Inside a 300,000 square foot greenhouse in Riverhead LI, a farming revolution is growing.
But its not 'what' is being grown. It's how and when it is grown.
When most traditional farmers in our area wrap up their growing seasons in late fall, Carl Gabrielsen is just getting started
“We are not blessed with warm weather year round on Long Island" he said.
There is a tremendous market out there. 15 million people within a 40, 50 mile radius and we can't feed them, we can’t feed ourselves anymore. But is this changing that? It's definitely changing that.”
Gabrielsen's family has grown flowers at their farm since the 1950s. However, they used to take the winter off.
Then a few years ago, Carl discovered a method that would enable him to produce viable crops in the offseason...regardless of the weather
"Hydroponic is done exclusively in water” he said.
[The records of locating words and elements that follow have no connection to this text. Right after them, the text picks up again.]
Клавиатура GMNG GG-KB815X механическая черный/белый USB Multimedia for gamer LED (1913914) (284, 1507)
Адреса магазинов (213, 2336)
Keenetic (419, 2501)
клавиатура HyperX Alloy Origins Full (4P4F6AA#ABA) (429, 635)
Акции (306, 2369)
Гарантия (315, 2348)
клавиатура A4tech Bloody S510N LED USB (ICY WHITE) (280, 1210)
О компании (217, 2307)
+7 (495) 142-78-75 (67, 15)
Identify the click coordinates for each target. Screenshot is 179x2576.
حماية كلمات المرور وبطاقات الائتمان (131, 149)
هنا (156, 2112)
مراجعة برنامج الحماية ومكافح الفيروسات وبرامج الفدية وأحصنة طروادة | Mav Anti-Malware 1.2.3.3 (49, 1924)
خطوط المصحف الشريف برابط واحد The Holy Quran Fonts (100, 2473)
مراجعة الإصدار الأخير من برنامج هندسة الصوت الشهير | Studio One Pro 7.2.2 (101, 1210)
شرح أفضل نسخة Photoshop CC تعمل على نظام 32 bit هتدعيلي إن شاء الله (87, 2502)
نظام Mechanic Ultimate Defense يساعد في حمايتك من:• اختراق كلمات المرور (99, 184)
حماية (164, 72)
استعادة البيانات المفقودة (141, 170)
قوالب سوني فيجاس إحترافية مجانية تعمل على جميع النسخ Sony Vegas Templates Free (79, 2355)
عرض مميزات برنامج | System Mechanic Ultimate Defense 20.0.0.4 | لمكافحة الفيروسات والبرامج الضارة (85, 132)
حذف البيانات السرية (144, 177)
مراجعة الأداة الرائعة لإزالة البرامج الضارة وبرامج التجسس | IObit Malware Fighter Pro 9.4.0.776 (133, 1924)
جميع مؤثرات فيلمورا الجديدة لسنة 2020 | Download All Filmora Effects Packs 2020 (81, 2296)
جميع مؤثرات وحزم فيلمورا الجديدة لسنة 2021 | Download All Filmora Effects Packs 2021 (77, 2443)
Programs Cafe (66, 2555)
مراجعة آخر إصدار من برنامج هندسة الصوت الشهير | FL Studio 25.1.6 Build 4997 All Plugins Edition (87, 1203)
Hydroponic farming, growing plants indoors, without soil, originated more than 60 years ago, but it was only recently the practice took off
Dickson Depommier is a Professor of Public Health at Columbia University and the author of "The Vertical Farm: Feeding the World in the 21st Century."
“Hydroponic farming in general has been on the upswing in general, particularly because of severe weather patterns” he said. "This is a high speed bullet train."
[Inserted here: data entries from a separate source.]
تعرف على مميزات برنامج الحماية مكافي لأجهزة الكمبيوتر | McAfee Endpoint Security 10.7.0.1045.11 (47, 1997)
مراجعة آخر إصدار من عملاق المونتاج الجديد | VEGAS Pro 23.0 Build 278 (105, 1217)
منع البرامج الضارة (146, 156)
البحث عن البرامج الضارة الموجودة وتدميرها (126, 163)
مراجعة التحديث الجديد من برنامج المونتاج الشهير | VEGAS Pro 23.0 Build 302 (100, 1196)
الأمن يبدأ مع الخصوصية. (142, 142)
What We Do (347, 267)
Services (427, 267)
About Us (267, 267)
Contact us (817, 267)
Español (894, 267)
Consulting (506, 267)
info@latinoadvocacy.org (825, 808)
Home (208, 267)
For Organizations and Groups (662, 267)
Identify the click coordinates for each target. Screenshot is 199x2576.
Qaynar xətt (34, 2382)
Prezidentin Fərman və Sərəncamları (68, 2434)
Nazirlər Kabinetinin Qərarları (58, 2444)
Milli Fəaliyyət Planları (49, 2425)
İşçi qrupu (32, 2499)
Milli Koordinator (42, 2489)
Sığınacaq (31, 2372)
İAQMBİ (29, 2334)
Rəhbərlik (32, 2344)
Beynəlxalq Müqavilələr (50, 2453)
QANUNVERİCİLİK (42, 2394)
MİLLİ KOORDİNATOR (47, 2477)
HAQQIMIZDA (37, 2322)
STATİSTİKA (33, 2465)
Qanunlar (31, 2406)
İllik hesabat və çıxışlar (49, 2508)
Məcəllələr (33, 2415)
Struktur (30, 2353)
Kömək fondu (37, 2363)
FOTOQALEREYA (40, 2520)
Growing hydroponically allows farmers to cheat the seasons.
But it's also brought fresh produce to places where there's no room to grow the traditional way.
Depommier helped create the concept of Vertical Farming, which is just what it sounds like...Growing food from the bottom up.
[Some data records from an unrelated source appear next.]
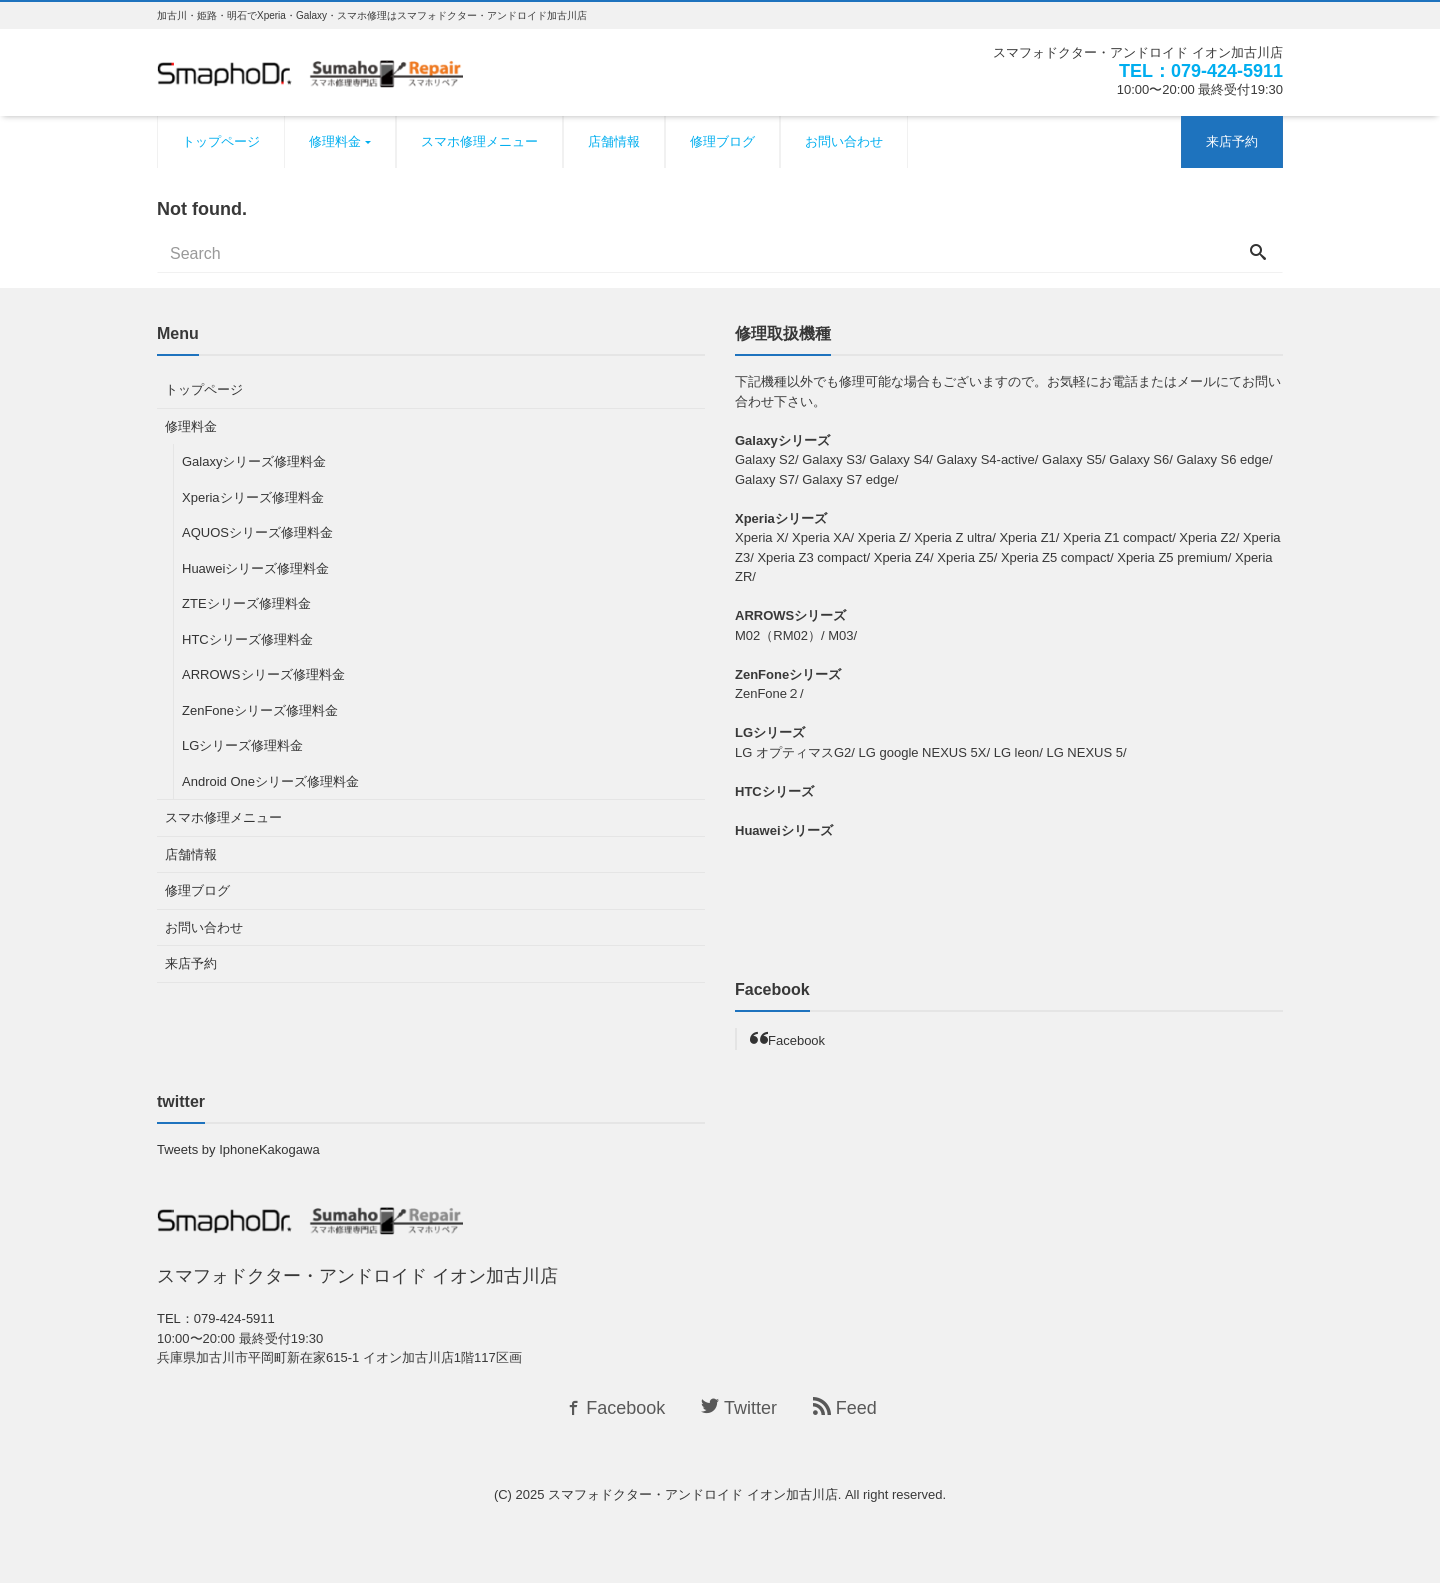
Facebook (796, 1040)
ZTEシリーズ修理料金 (246, 603)
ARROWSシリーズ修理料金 (263, 674)
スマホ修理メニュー (479, 141)
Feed (845, 1408)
It's happening around the world, like in Newark, where one of the world's largest vertical farms, Newark Urban Farms, just opened this fall.
"There is nothing you can't grow hydropinically" Depommier said.
Out in Riverhead, Gabrielsen Farms is producing up to 6000 heads of lettuce a week. As well as greens like bok choy and herbs like basil and parsley.
As with any kind of farming, it starts with a seed. There are also no pesticides.
Gabrielsen uses insects to control the population of damaging aphids
"Years ago, if you saw, lets say, an aphid, you would get out the pesticides and just blast away, ya know? Now we release parasitic wasps, they'll hatch and just seek out the aphids" Gabrielsen said.
As Gabrielsen's lettuce winds up in supermarkets and restaurants on Long Island, and Vertical Farming begins to serve more produce-starved urban communities, Hydroponic farming is feeding global demand for healthy locally grown food year round.
And one additional note, most of the Gabrielsen Farm Greenhouse is actually powered by solar energy.